# 任务说明
将下面全部条目逐行原样输出，不做任何改动。

[数据集中的条目]
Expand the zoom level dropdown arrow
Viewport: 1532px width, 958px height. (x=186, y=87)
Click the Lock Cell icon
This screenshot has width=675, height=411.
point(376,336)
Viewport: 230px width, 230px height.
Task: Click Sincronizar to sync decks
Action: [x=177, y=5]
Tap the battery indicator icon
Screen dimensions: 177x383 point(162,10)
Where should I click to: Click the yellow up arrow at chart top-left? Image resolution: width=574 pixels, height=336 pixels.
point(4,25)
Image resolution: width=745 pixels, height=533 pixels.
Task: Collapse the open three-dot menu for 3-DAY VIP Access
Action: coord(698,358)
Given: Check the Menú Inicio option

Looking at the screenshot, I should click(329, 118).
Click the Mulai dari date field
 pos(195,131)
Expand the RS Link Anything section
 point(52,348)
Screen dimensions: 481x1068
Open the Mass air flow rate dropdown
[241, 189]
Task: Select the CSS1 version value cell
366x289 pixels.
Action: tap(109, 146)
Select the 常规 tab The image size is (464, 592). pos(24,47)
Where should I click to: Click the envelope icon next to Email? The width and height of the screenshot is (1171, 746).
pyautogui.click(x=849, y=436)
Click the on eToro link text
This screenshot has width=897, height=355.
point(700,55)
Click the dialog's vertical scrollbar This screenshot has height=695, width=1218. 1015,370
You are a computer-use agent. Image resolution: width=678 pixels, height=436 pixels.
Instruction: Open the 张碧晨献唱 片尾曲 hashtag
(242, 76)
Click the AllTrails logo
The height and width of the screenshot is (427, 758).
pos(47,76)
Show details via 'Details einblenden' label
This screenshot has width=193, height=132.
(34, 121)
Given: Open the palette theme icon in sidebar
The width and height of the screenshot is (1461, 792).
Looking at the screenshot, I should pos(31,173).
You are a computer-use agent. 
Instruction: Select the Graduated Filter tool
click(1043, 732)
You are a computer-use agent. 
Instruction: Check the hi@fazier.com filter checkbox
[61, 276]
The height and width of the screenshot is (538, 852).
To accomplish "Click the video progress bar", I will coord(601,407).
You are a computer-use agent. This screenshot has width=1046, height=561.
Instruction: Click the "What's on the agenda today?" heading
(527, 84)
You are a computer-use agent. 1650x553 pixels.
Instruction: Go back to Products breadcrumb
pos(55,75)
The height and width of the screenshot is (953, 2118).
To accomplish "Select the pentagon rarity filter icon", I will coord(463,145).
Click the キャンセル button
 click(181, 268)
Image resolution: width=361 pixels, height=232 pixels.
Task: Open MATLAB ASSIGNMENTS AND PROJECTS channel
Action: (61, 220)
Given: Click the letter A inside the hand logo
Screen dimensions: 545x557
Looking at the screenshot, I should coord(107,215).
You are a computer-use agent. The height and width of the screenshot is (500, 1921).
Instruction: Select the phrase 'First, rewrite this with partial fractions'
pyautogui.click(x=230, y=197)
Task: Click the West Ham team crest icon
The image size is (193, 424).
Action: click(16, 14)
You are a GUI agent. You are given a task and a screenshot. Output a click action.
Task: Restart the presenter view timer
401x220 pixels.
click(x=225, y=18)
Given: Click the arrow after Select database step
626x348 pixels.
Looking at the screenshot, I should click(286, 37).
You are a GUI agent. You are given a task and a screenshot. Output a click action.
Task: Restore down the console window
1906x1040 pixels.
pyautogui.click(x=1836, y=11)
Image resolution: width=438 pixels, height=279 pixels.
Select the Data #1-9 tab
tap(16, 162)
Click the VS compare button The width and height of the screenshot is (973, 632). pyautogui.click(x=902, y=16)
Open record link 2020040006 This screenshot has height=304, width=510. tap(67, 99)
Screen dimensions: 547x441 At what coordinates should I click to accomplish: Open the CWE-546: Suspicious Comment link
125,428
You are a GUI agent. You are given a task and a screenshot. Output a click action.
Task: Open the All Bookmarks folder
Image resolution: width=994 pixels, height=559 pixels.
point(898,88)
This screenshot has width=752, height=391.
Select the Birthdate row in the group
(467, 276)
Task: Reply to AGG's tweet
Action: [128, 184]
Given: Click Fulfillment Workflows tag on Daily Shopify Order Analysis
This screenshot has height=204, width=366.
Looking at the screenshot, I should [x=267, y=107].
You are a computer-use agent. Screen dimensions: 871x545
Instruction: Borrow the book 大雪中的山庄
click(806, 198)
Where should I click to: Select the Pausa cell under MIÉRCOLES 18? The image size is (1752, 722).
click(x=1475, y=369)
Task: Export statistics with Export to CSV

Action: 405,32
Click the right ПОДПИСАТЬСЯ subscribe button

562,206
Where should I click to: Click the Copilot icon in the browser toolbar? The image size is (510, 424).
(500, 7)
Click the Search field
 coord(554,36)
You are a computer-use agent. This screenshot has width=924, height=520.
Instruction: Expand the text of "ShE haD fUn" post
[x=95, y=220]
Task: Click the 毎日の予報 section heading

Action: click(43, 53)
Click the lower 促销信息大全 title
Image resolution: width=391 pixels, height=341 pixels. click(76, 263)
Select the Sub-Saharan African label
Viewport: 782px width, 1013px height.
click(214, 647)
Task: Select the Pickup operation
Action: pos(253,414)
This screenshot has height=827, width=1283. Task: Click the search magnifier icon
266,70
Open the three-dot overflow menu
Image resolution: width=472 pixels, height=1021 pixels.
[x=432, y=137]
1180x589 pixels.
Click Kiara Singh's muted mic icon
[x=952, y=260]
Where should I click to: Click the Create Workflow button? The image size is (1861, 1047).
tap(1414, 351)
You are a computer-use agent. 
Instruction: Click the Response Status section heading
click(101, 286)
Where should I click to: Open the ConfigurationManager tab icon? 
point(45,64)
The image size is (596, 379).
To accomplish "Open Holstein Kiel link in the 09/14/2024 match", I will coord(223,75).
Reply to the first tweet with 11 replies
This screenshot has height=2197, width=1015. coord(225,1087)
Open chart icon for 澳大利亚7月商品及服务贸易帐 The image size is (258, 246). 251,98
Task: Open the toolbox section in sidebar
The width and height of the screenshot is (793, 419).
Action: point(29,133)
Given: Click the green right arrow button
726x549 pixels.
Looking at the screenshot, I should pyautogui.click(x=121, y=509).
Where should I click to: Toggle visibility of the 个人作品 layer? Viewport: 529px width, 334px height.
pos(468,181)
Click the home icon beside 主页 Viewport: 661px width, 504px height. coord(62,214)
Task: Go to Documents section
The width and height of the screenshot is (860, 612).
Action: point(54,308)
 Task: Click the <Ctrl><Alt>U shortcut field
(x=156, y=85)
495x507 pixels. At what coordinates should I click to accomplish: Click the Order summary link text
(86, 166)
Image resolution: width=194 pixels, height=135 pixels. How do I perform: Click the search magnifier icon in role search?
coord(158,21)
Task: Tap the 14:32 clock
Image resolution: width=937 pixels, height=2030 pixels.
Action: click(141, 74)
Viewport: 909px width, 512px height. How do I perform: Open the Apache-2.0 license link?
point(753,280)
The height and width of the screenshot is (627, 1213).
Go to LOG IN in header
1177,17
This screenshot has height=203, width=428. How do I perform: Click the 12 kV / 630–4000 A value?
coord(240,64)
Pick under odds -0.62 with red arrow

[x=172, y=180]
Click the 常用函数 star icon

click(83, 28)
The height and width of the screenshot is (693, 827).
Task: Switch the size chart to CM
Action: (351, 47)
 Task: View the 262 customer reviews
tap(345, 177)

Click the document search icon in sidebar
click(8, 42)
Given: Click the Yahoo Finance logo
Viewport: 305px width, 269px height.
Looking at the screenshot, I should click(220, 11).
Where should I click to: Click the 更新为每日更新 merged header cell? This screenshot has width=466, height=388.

# 参考答案
Expand the zoom level dropdown arrow
Viewport: 1532px width, 958px height. (x=186, y=87)
Click the Lock Cell icon
This screenshot has width=675, height=411.
point(376,336)
Viewport: 230px width, 230px height.
Task: Click Sincronizar to sync decks
Action: [x=177, y=5]
Tap the battery indicator icon
Screen dimensions: 177x383 point(162,10)
Where should I click to: Click the yellow up arrow at chart top-left? Image resolution: width=574 pixels, height=336 pixels.
point(4,25)
Image resolution: width=745 pixels, height=533 pixels.
Task: Collapse the open three-dot menu for 3-DAY VIP Access
Action: coord(698,358)
Given: Check the Menú Inicio option

Looking at the screenshot, I should click(329, 118).
Click the Mulai dari date field
 pos(195,131)
Expand the RS Link Anything section
 point(52,348)
Screen dimensions: 481x1068
Open the Mass air flow rate dropdown
[241, 189]
Task: Select the CSS1 version value cell
366x289 pixels.
Action: tap(109, 146)
Select the 常规 tab The image size is (464, 592). pos(24,47)
Where should I click to: Click the envelope icon next to Email? The width and height of the screenshot is (1171, 746).
pyautogui.click(x=849, y=436)
Click the on eToro link text
This screenshot has width=897, height=355.
point(700,55)
Click the dialog's vertical scrollbar This screenshot has height=695, width=1218. 1015,370
You are a computer-use agent. Image resolution: width=678 pixels, height=436 pixels.
Instruction: Open the 张碧晨献唱 片尾曲 hashtag
(242, 76)
Click the AllTrails logo
The height and width of the screenshot is (427, 758).
pos(47,76)
Show details via 'Details einblenden' label
This screenshot has width=193, height=132.
(34, 121)
Given: Open the palette theme icon in sidebar
The width and height of the screenshot is (1461, 792).
Looking at the screenshot, I should pos(31,173).
You are a computer-use agent. 
Instruction: Select the Graduated Filter tool
click(1043, 732)
You are a computer-use agent. 
Instruction: Check the hi@fazier.com filter checkbox
[61, 276]
The height and width of the screenshot is (538, 852).
To accomplish "Click the video progress bar", I will coord(601,407).
You are a computer-use agent. This screenshot has width=1046, height=561.
Instruction: Click the "What's on the agenda today?" heading
(527, 84)
You are a computer-use agent. 1650x553 pixels.
Instruction: Go back to Products breadcrumb
pos(55,75)
The height and width of the screenshot is (953, 2118).
To accomplish "Select the pentagon rarity filter icon", I will coord(463,145).
Click the キャンセル button
 click(181, 268)
Image resolution: width=361 pixels, height=232 pixels.
Task: Open MATLAB ASSIGNMENTS AND PROJECTS channel
Action: (61, 220)
Given: Click the letter A inside the hand logo
Screen dimensions: 545x557
Looking at the screenshot, I should coord(107,215).
You are a computer-use agent. The height and width of the screenshot is (500, 1921).
Instruction: Select the phrase 'First, rewrite this with partial fractions'
pyautogui.click(x=230, y=197)
Task: Click the West Ham team crest icon
The image size is (193, 424).
Action: click(16, 14)
You are a GUI agent. You are given a task and a screenshot. Output a click action.
Task: Restart the presenter view timer
401x220 pixels.
click(x=225, y=18)
Given: Click the arrow after Select database step
626x348 pixels.
Looking at the screenshot, I should click(286, 37).
You are a GUI agent. You are given a task and a screenshot. Output a click action.
Task: Restore down the console window
1906x1040 pixels.
pyautogui.click(x=1836, y=11)
Image resolution: width=438 pixels, height=279 pixels.
Select the Data #1-9 tab
tap(16, 162)
Click the VS compare button The width and height of the screenshot is (973, 632). pyautogui.click(x=902, y=16)
Open record link 2020040006 This screenshot has height=304, width=510. tap(67, 99)
Screen dimensions: 547x441 At what coordinates should I click to accomplish: Open the CWE-546: Suspicious Comment link
125,428
You are a GUI agent. You are given a task and a screenshot. Output a click action.
Task: Open the All Bookmarks folder
Image resolution: width=994 pixels, height=559 pixels.
point(898,88)
This screenshot has width=752, height=391.
Select the Birthdate row in the group
(467, 276)
Task: Reply to AGG's tweet
Action: [128, 184]
Given: Click Fulfillment Workflows tag on Daily Shopify Order Analysis
This screenshot has height=204, width=366.
Looking at the screenshot, I should [x=267, y=107].
You are a computer-use agent. Screen dimensions: 871x545
Instruction: Borrow the book 大雪中的山庄
click(806, 198)
Where should I click to: Select the Pausa cell under MIÉRCOLES 18? The image size is (1752, 722).
click(x=1475, y=369)
Task: Export statistics with Export to CSV

Action: 405,32
Click the right ПОДПИСАТЬСЯ subscribe button

562,206
Where should I click to: Click the Copilot icon in the browser toolbar? The image size is (510, 424).
(500, 7)
Click the Search field
 coord(554,36)
You are a computer-use agent. This screenshot has width=924, height=520.
Instruction: Expand the text of "ShE haD fUn" post
[x=95, y=220]
Task: Click the 毎日の予報 section heading

Action: click(43, 53)
Click the lower 促销信息大全 title
Image resolution: width=391 pixels, height=341 pixels. click(76, 263)
Select the Sub-Saharan African label
Viewport: 782px width, 1013px height.
click(214, 647)
Task: Select the Pickup operation
Action: pos(253,414)
This screenshot has height=827, width=1283. Task: Click the search magnifier icon
266,70
Open the three-dot overflow menu
Image resolution: width=472 pixels, height=1021 pixels.
[x=432, y=137]
1180x589 pixels.
Click Kiara Singh's muted mic icon
[x=952, y=260]
Where should I click to: Click the Create Workflow button? The image size is (1861, 1047).
tap(1414, 351)
You are a computer-use agent. 
Instruction: Click the Response Status section heading
click(101, 286)
Where should I click to: Open the ConfigurationManager tab icon? 
point(45,64)
The image size is (596, 379).
To accomplish "Open Holstein Kiel link in the 09/14/2024 match", I will coord(223,75).
Reply to the first tweet with 11 replies
This screenshot has height=2197, width=1015. coord(225,1087)
Open chart icon for 澳大利亚7月商品及服务贸易帐 The image size is (258, 246). 251,98
Task: Open the toolbox section in sidebar
The width and height of the screenshot is (793, 419).
Action: point(29,133)
Given: Click the green right arrow button
726x549 pixels.
Looking at the screenshot, I should pyautogui.click(x=121, y=509).
Where should I click to: Toggle visibility of the 个人作品 layer? Viewport: 529px width, 334px height.
pos(468,181)
Click the home icon beside 主页 Viewport: 661px width, 504px height. coord(62,214)
Task: Go to Documents section
The width and height of the screenshot is (860, 612).
Action: point(54,308)
 Task: Click the <Ctrl><Alt>U shortcut field
(x=156, y=85)
495x507 pixels. At what coordinates should I click to accomplish: Click the Order summary link text
(86, 166)
Image resolution: width=194 pixels, height=135 pixels. How do I perform: Click the search magnifier icon in role search?
coord(158,21)
Task: Tap the 14:32 clock
Image resolution: width=937 pixels, height=2030 pixels.
Action: click(141, 74)
Viewport: 909px width, 512px height. How do I perform: Open the Apache-2.0 license link?
point(753,280)
The height and width of the screenshot is (627, 1213).
Go to LOG IN in header
1177,17
This screenshot has height=203, width=428. How do I perform: Click the 12 kV / 630–4000 A value?
coord(240,64)
Pick under odds -0.62 with red arrow

[x=172, y=180]
Click the 常用函数 star icon

click(83, 28)
The height and width of the screenshot is (693, 827).
Task: Switch the size chart to CM
Action: (351, 47)
 Task: View the 262 customer reviews
tap(345, 177)

Click the document search icon in sidebar
click(8, 42)
Given: Click the Yahoo Finance logo
Viewport: 305px width, 269px height.
Looking at the screenshot, I should click(220, 11).
Where should I click to: Click the 更新为每日更新 merged header cell? This screenshot has width=466, height=388.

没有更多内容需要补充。